One major issue, however, with the setup is the data present. The data available is somewhat small, which may make this problem less generalizable. Furthermore, signs of lying aren’t necessarily consistent across different people and thus relying too heavily on specific traits may lead to overfitting. This appears to be borne out by the other models we have observed meaning we should be prepared for low accuracy on our validation set at least. Depending on how high-impact the situations the model is applied to, this could be problematic. In the case of false negatives, we may not catch misinformation in time to correct it, ensuring that the information is able to spread quickly. In the case of false positives, we may assume someone is lying when they are not. This could have consequences in criminal trials particularly if other biases are present. Thus, honesty about concerns with overfitting and inaccuracy must be made clear in future applications. These worries have also motivated using confidence interval measures to make our concerns clear and suggest a holistic judgment of the situation is needed (i. e., the model need not be the only data point).

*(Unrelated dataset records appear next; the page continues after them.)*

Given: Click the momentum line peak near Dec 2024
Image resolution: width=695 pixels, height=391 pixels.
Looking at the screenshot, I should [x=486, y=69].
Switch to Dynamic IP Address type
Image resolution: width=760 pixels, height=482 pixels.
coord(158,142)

Division of labor: Briefly outline who will be responsible for which part(s) of the project.

Preprocessing - Jadey

Visual Feature Extraction - Whitney

Audio Feature Extraction - Julianne

Linear Regression - Henry

Testing / Tuning parameters - Everyone

Written work - Everyone (TBD)

Check in 2

Intro: Lie detection is an important task we not only perform in our daily lives, but is also a powerful tool in law enforcement work and in various other fields. In many situations where lie detection is crucial, we need to be able to detect lies in natural language and be able to determine the validity of a statement retroactively. Current leading systems for lie detection require physical, real time monitoring and are shown to work well only on answers to specifically worded questions. Many of these leading systems also require human administration which is prone to human error and bias. Our multimodal system explores one possible solution to lie detection which can be applied retroactively to natural language without human administration.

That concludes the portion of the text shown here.